Crowle at War: Part 3. Transport. – submitted by Bill Goldthorp

TRANSPORT.
In 1939 very few people from Crowle worked at the steel works. There was no workmen’s bus; you had to have your own transport. My father had the Morris equivalent of The Austin 7. He was allowed a petrol ration to go to work and continue his agency supplying oil and grease to the local farmers. This of course meant he had permission to drive his car. About 1941 men started to work at the steel works and a bus for day workers was provided. Later the bus covered two shifts and my father had to use it, but he still had to drive himself in for the night shift.

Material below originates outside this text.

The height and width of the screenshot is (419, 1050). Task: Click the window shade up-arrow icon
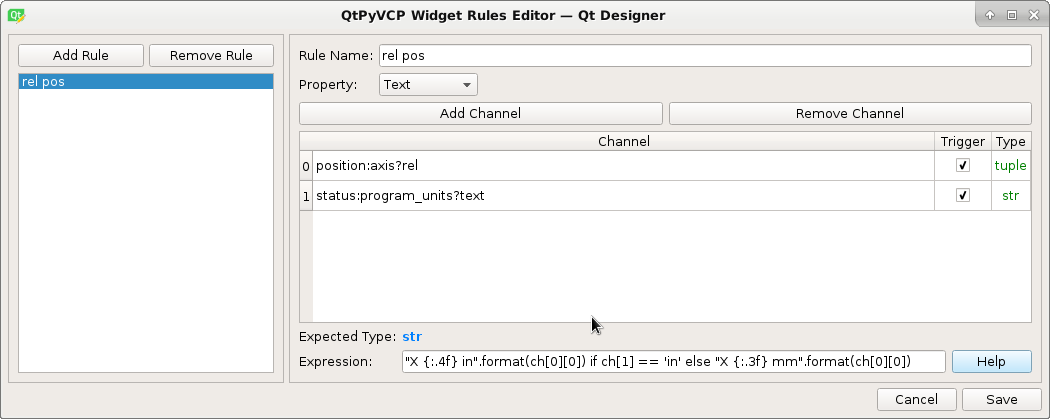pos(990,15)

His petrol ration was reduced but by that time he had found places where he could get the odd gallon or two of petrol. This meant he was able to use his car locally throughout the war.

He restricted the area he used it in to the triangle between Goole, Doncaster and Scunthorpe If he had to go beyond that area he cleared it with the local police before he went in case he got stopped.

Long distances we used the train, twice a year we went to Glossop to see my grandmother and once during the war to Loughborough to see Uncle Tom my Father’s older brother. He and his wife usually came and spent a week with us in the summer.

The bus service was good. The Advance bus from Goole to Gainsborough allowed one to visit Epworth and Haxey. Ben’s Bus came from Goole three times a day with a late service on Saturday when the cinema closed. My mother always took me to see her relatives at Boltgate farm on Saturday afternoons. on most occasions when my father could not fetch us we came back by Ben’s Bus. The bus came past Boltgate at about 7pm.
Leaving Goole, after passing through Swinefleet it started to pick young people up from the farm lane ends and the roads from Ouse fleet and the other villages along the bank of the Ouse. They rode their bikes and hid them in the ditches. Bens would be half to three-quarters full by the time it picked us up. At Eastoft it would become jammed packed hardly any standing room. Not only people from Eastoft but from Garthorpe, Luddington and the farms in the area who had ridden to Eastoft on their bikes. Often Ben would shout the lasses will have to sit on the lad’s knees as he crammed them in. Much delighted grumbling occurred as the request was complied with. A young woman sat on a young mans knee at the front threatening her fiancée if he got up to any hankie-pankie with the girl on his knee at the back. Numerous male cheers when a young lady shouted “ Now then Jimmy Proctor, keep your hands to yourself.”
Ben trundled on, on the three miles to Crowle squeezing more passengers in as he passed the farms on the way. Stopping outside the Regal Cinema the bus disgorged most of its passengers who now joined the queue for the second house at 9–o-clock. That queue would stretch two deep for fifty yards along the High Street into Cross Street. Normally Bill Spivey who ran the cinema was very strict about entry when the cinema was full, but in view of the distance people had come and the time taken, second house on a Saturday he managed to squeeze everybody in. The local policeman on duty on a Saturday night making sure that he was nowhere in the vicinity.

A passenger and school bus to Scunthorpe at 8 a.m. returning at 4 p.m. with two more passenger services at midday and 7p.m. Plus a morning and afternoon service, “Round by the Villages”, turning right after Keadby Bridge into Keadby and on through Luddington, Garthorpe and Eastoft.
Although double decker buses existed we only had single deckers. The viaduct where the Isle of Axholme Light Railway crossed the main road, close to where the river Torne joins the Double Rivers was too low to allow the double deckers through, later in the war the double deckers were not so high and they were able to get under provided they used the middle of the road.
At first ordinary buses with upholstered seats were used but we thought that they were not cleaned as frequently as they had been. Hoovers are very efficient at removing fleas and fleas’ eggs. All our early journeys were followed by a search through clothes and bedding after we ended up covered in fleabites. Later in the war simpler, sturdy “Utility” buses were provided. The seats were all made of wooden slats, perhaps not quite as cosy but FLEA FREE.

A little aside to “Utility” products, furniture and other house hold goods. Plain sturdy and simple in design. You can still find “utility” furniture in use.
The Utility Logo. Two black discs with a slice cut out at 3-o-clock.